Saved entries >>
++++++++

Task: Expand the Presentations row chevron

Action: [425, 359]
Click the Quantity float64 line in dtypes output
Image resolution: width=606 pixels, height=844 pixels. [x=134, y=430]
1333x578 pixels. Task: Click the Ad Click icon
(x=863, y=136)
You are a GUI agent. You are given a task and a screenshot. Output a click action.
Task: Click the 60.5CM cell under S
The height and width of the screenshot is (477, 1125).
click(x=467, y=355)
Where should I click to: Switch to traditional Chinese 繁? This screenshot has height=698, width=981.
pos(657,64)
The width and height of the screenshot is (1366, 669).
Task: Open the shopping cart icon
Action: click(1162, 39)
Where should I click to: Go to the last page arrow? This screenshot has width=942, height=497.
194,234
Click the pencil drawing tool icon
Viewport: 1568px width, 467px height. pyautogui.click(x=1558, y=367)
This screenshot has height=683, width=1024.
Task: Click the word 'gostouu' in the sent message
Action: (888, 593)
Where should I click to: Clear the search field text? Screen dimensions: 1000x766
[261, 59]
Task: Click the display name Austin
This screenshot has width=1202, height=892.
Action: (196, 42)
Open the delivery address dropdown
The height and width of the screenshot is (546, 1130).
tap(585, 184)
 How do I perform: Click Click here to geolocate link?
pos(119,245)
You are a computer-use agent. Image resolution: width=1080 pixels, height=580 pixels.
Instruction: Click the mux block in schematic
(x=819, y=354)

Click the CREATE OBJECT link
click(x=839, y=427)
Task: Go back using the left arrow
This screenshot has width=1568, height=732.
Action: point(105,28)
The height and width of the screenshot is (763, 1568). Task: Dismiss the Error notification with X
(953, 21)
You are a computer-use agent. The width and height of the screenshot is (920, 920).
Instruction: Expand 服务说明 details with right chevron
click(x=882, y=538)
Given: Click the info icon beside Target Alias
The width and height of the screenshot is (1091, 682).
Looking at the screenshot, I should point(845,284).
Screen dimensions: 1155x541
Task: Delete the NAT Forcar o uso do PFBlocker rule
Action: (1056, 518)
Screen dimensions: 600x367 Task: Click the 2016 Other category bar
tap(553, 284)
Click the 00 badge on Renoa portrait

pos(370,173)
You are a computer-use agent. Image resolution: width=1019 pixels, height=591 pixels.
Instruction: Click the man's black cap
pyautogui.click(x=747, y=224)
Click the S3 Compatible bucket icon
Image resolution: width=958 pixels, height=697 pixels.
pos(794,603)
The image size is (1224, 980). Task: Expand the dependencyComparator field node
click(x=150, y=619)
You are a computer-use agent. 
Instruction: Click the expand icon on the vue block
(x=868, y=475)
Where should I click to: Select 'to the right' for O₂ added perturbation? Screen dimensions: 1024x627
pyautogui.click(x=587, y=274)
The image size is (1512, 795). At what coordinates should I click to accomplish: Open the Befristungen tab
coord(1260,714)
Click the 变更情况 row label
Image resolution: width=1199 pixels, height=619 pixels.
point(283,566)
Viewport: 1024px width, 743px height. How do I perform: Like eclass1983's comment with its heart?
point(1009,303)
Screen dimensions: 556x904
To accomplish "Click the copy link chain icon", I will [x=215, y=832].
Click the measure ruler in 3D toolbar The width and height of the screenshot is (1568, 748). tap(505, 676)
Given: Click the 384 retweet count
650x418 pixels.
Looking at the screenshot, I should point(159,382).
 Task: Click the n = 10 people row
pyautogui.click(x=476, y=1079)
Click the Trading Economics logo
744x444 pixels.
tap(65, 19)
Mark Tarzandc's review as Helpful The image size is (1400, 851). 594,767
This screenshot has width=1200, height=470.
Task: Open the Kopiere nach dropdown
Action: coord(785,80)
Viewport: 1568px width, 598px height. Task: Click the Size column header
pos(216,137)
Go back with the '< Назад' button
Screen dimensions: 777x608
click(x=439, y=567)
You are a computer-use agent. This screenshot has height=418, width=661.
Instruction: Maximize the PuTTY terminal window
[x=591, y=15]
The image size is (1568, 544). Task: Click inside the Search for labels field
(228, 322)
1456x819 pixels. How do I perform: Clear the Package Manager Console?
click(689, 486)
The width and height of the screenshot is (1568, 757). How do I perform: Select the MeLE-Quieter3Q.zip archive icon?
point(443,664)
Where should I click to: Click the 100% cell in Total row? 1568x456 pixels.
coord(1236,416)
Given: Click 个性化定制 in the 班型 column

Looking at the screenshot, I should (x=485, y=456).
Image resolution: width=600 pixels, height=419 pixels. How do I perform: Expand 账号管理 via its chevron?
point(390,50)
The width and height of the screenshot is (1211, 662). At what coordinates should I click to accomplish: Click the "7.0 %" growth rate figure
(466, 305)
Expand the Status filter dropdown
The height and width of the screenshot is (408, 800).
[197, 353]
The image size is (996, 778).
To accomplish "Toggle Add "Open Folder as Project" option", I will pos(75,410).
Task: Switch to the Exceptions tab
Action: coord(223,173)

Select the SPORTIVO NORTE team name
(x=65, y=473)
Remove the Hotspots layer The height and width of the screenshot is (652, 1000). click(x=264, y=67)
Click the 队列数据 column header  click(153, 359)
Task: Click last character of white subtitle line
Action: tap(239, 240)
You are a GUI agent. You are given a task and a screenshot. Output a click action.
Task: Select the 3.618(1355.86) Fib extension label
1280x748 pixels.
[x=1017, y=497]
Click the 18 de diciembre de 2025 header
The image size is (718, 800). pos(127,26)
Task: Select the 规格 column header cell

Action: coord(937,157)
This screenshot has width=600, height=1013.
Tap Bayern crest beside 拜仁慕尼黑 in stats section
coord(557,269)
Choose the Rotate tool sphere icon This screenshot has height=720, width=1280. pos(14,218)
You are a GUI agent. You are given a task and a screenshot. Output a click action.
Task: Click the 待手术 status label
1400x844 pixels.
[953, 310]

++++++++

Required work >>
With "computer" as the string to match, show every line of the entries above that has it.

Response to the exercise >>
You are a computer-use agent. Image resolution: width=1080 pixels, height=580 pixels.
You are a computer-use agent. The width and height of the screenshot is (920, 920).
You are a computer-use agent. Image resolution: width=1019 pixels, height=591 pixels.
You are a computer-use agent. 
You are a computer-use agent. This screenshot has height=418, width=661.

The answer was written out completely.